A substância está teoricamente presente: fala-se muito de luto, da relação dos que ficam com os que partem, tanto a curto como a longo prazo. Seja um pai, um cônjuge, uma pessoa de quem se está afastado. No entanto, o filme apresenta apenas frases de efeito para abordar estes temas, revelando-se muito mais apaixonante quando surge uma piada aleatória ou alguma virtuosidade de realização.

© 2022 Pop. 87 Productions LLC

A impressão é que aqui e ali há também um trabalho de reciclagem: a banda sonora é montada com dificuldade, com referências tão fortes aos “sons andersonianos” dos filmes anteriores que nos perguntamos se o realizador não terá simplesmente experimentado as bandas sonoras existentes, concentrando-se nas canções country inéditas que servem de mordaça do filme.

A repetição de grande parte do setor de atuação não ajuda a afastar a suspeita de que não há nada de novo e relevante a dizer.
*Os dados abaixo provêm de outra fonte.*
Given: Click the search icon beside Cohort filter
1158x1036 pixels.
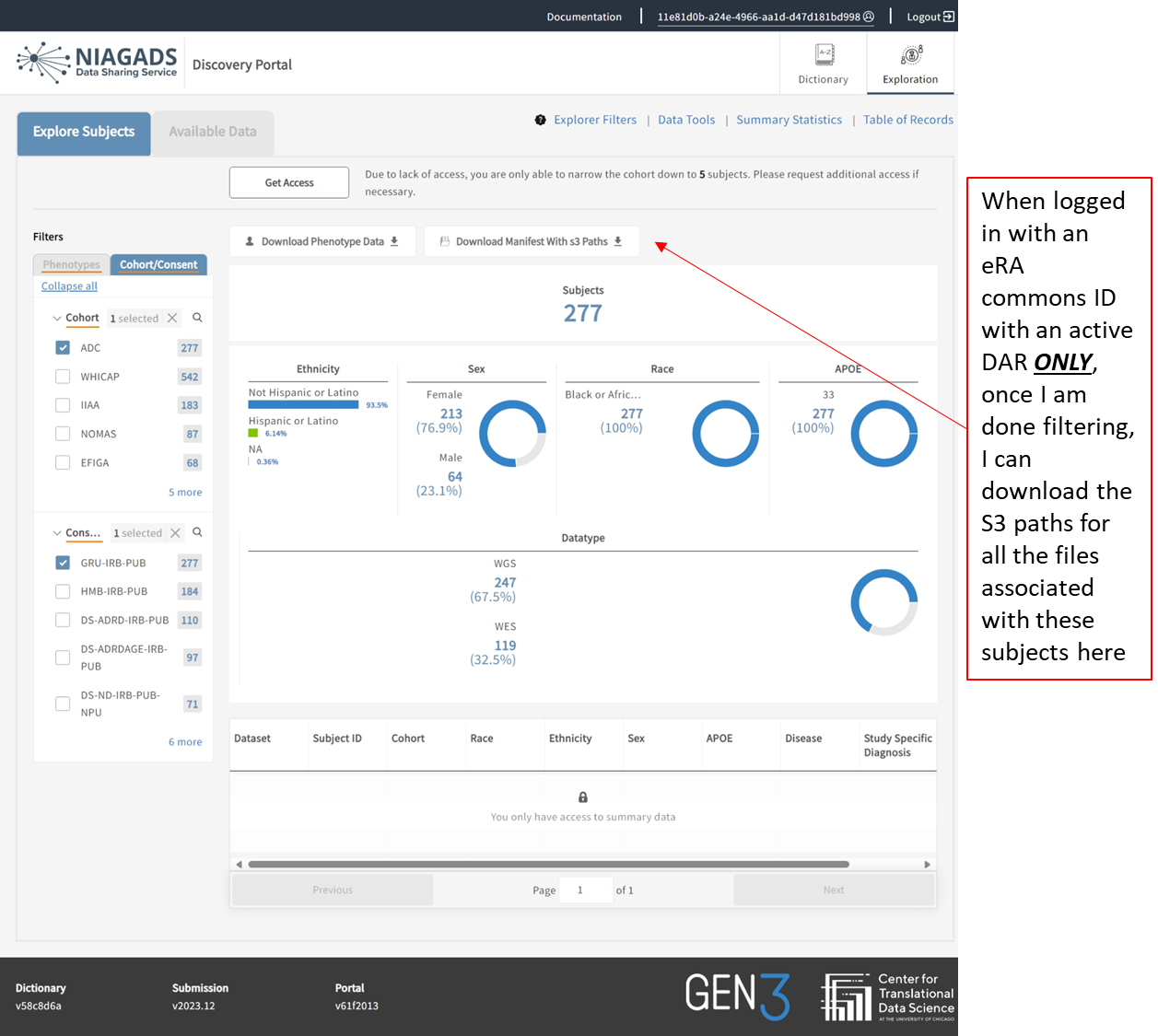Looking at the screenshot, I should click(197, 318).
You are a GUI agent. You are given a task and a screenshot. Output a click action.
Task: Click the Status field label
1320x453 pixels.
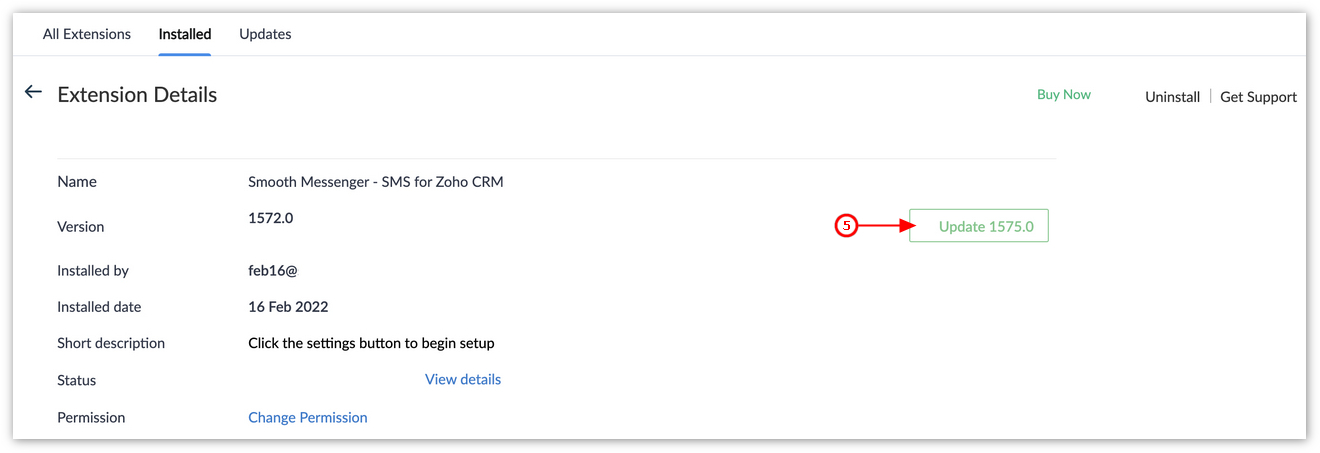coord(77,380)

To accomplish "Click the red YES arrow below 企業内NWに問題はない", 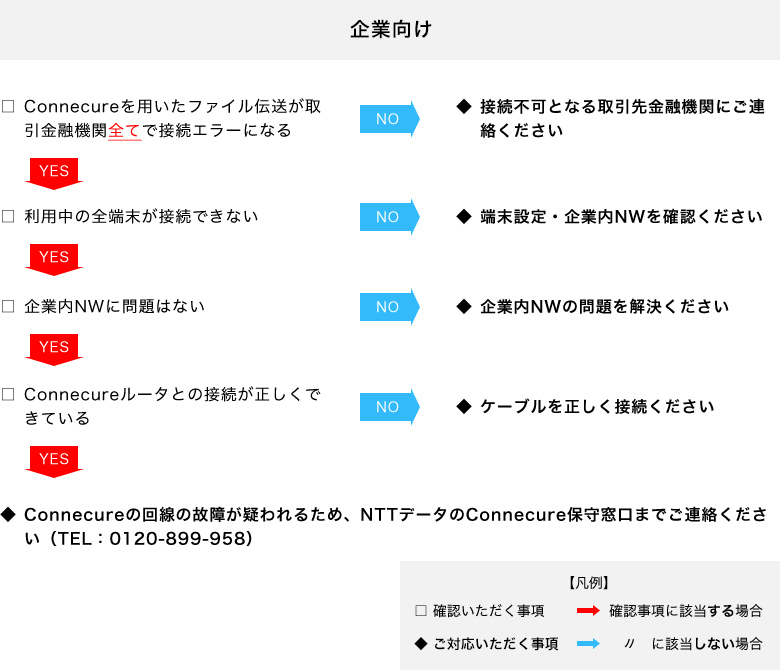I will (54, 348).
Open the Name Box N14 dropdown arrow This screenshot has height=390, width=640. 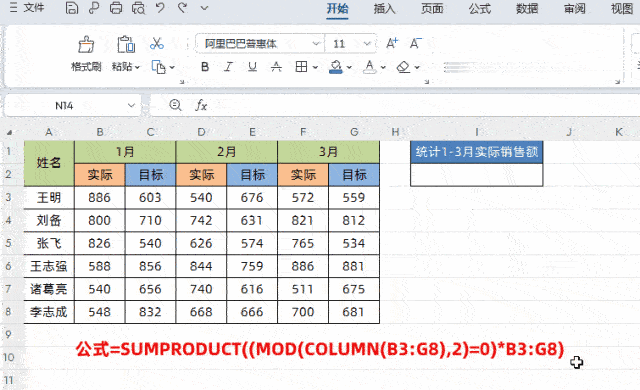coord(131,105)
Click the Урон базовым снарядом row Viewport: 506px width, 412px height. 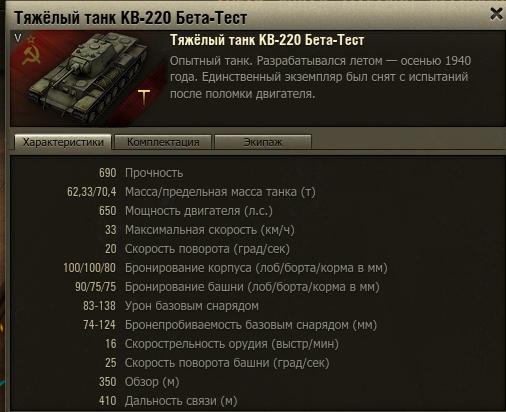coord(171,306)
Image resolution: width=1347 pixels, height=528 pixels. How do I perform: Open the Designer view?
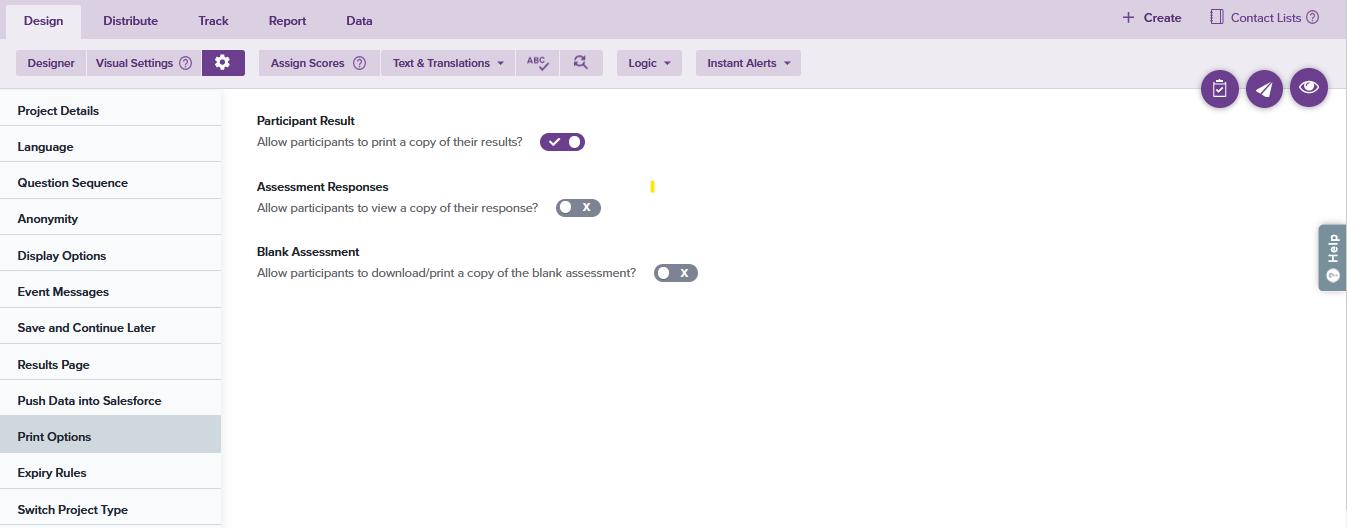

Parece que não existe a centelha vital que leva o público a importar-se com os personagens. Claro que, visualmente, é incrível, com miniaturas e cenários que lembram as criações de outro Anderson, a lenda da TV infantil britânica – Gerry.

Anderson parece um pouco apaixonado demais pelos seus cenários, com a câmara a movimentar-se constantemente, a fazer panorâmicas e a procurar, como se o público tivesse de perceber com clareza a quantidade de artesanato que foi utilizada na sua construção. É por isso que, na minha ótica, este filme trata-se mais da experiência de explorar o cenário de um jogo elaborado do que na ação de o jogar propriamente. Sim, é um mundo detalhado cuidadosamente, mas parece que Anderson desceu um degrau na sua carreira. Não obstante, para ele, descer um degrau ainda é conceber um filme com glamour.